Transpondo as fronteiras culturais

O secretário-geral da comissão alemã da UNESCO explica como o projeto do patrimônio da humanidade contribui para a comunicação e a paz.

Catedral de Colônia, patrimônio cultural da humanidade
Catedral de Colônia, patrimônio cultural da humanidade sborisov/stock.adobe.com

Os 44 patrimônios da humanidade da UNESCO na Alemanha são uma amostra da história deste país. Mas os patrimônios culturais da humanidade têm um significado muito maior para Roland Bernecker, secretário-geral da comissão alemã da UNESCO.

Quais são os critérios que monumentos e sítios devem satisfazer para serem reconhecidos pela UNESCO como patrimônios da humanidade?

A primeira condição é que o Estado, que faz a sugestão, tenha assinado a Convenção da UNESCO sobre Patrimônio da Humanidade. O plano dessa convenção tem suas bases em um tratado de direito internacional. Isto significa uma forte vinculação política. Ao lado de dez categorias para patrimônios culturais e naturais, existe também um critério fundamental para o tombamento de todos os patrimônios: o seu valor universal excepcional.

O que significa esse reconhecimento para um país?

Os sítios e os monumentos são declarados patrimônios da humanidade, despertando assim grande interesse internacional. O orgulho nacional de possuir um patrimônio cultural é partilhado com o resto do mundo, o que é uma contribuição para a compreensão além das fronteiras culturais.

A Alemanha tem muitos patrimônios na lista da UNESCO. O que ainda poderia ser inserido nessa lista?
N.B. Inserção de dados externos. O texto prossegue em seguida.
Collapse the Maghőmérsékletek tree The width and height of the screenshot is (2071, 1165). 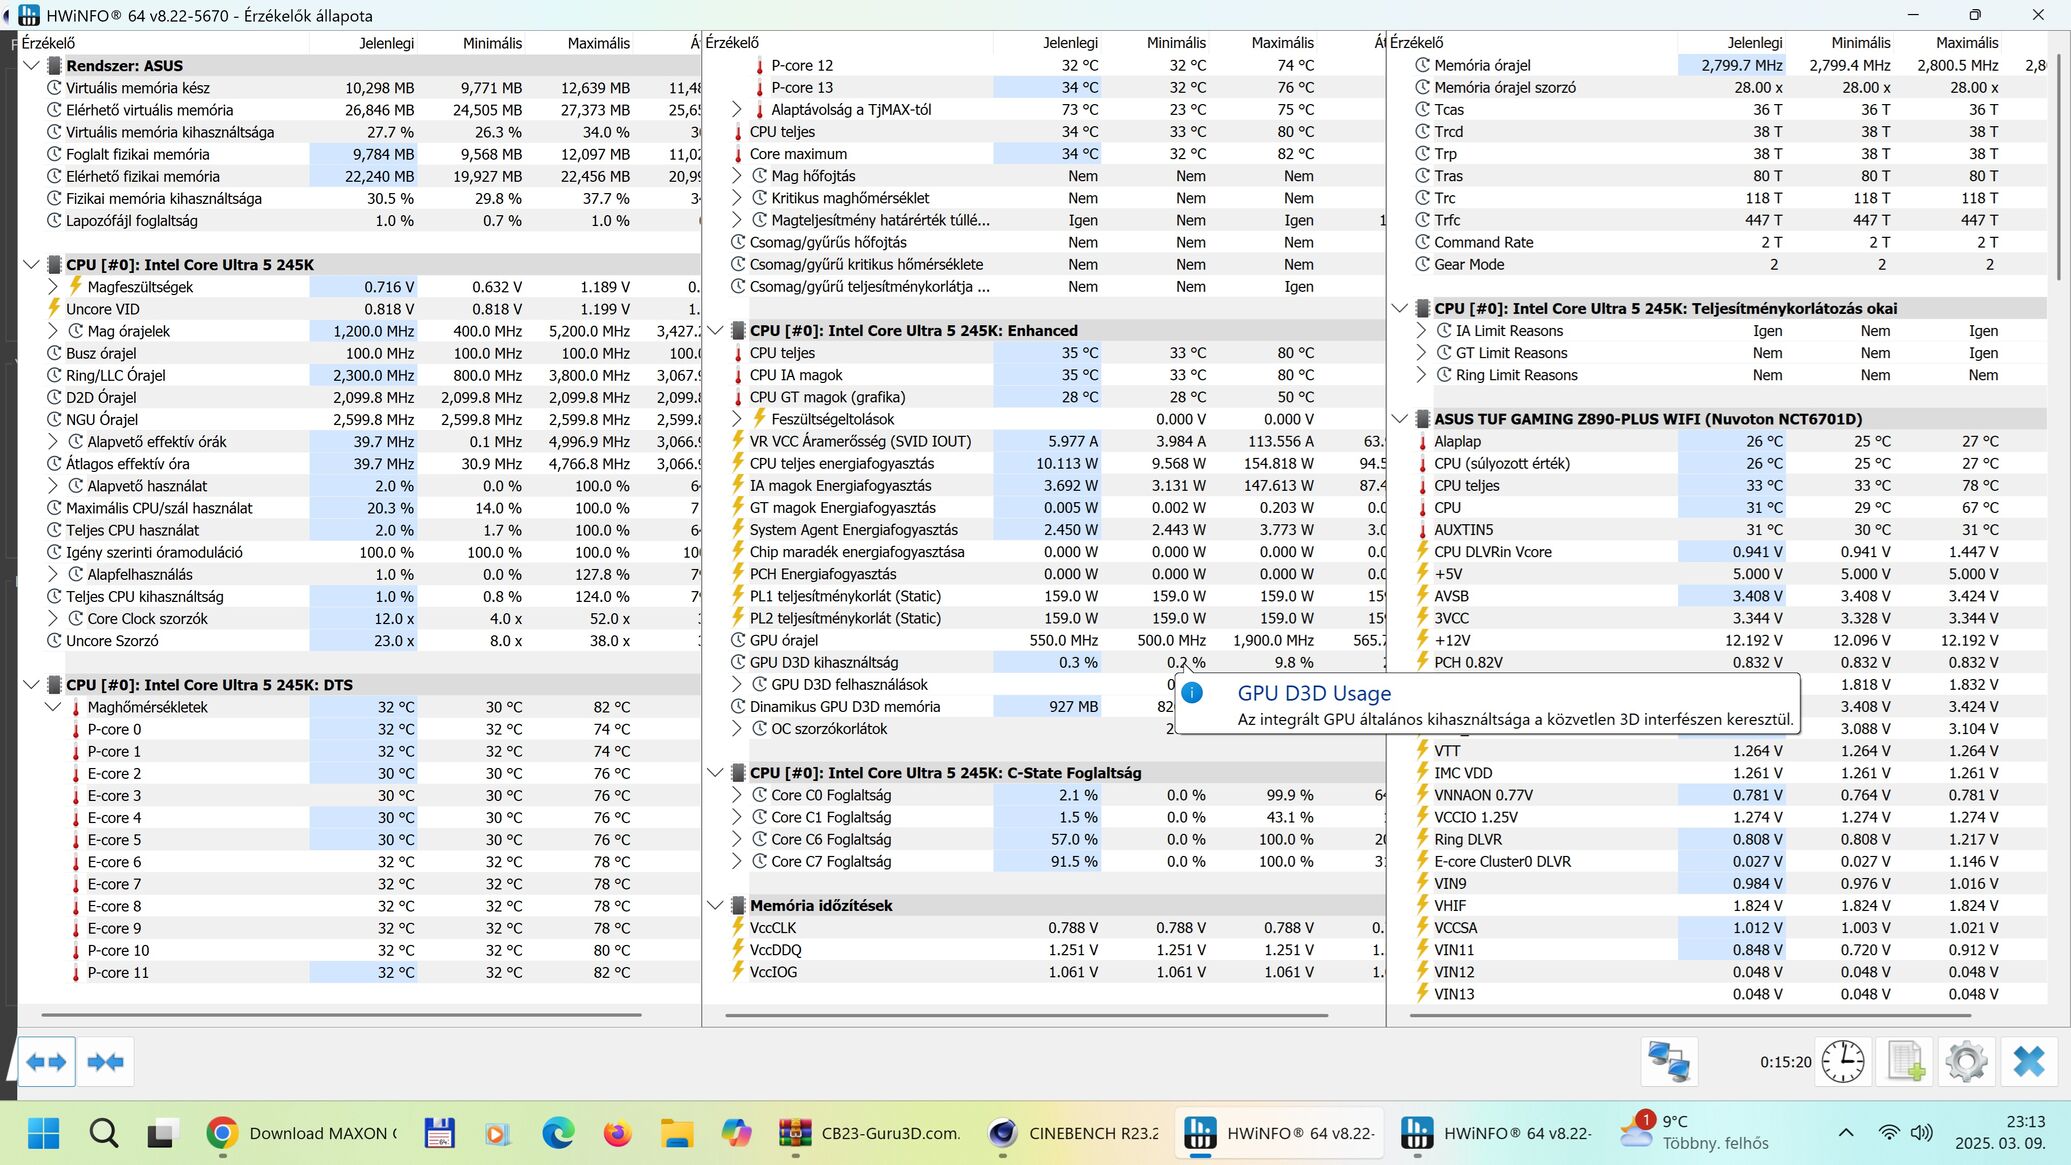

Entraremos nas consultas de 2019 com três propostas ao Comitê do Patrimônio da Humanidade. Duas delas são projetos de cooperação além das fronteiras: a “Região da Comunidade do Carvão e do Aço de Erzgebirge” juntamente com a República Tcheca e as “Fronteiras do Reino Romano” juntamente com a Áustria. Além disso, o “Sistema de Augsburg de Gestão da Água” também está na agenda. 

Os patrimônios da humanidade contribuem para a compreensão além das fronteiras culturais.

Roland Bernecker, secretário-geral da comissão alemã da UNESCO

Como o senhor vê o futuro?

Estamos vivendo em uma época, na qual a disposição em cooperar está diminuindo. O patrimônio da humanidade da UNESCO é um exemplo excepcional de que a cooperação entre mais de 190 países no foro das Nações Unidas gera algo que nenhum Estado pode alcançar sozinho: projetos sólidos para um desenvolvimento pacífico e sustentável.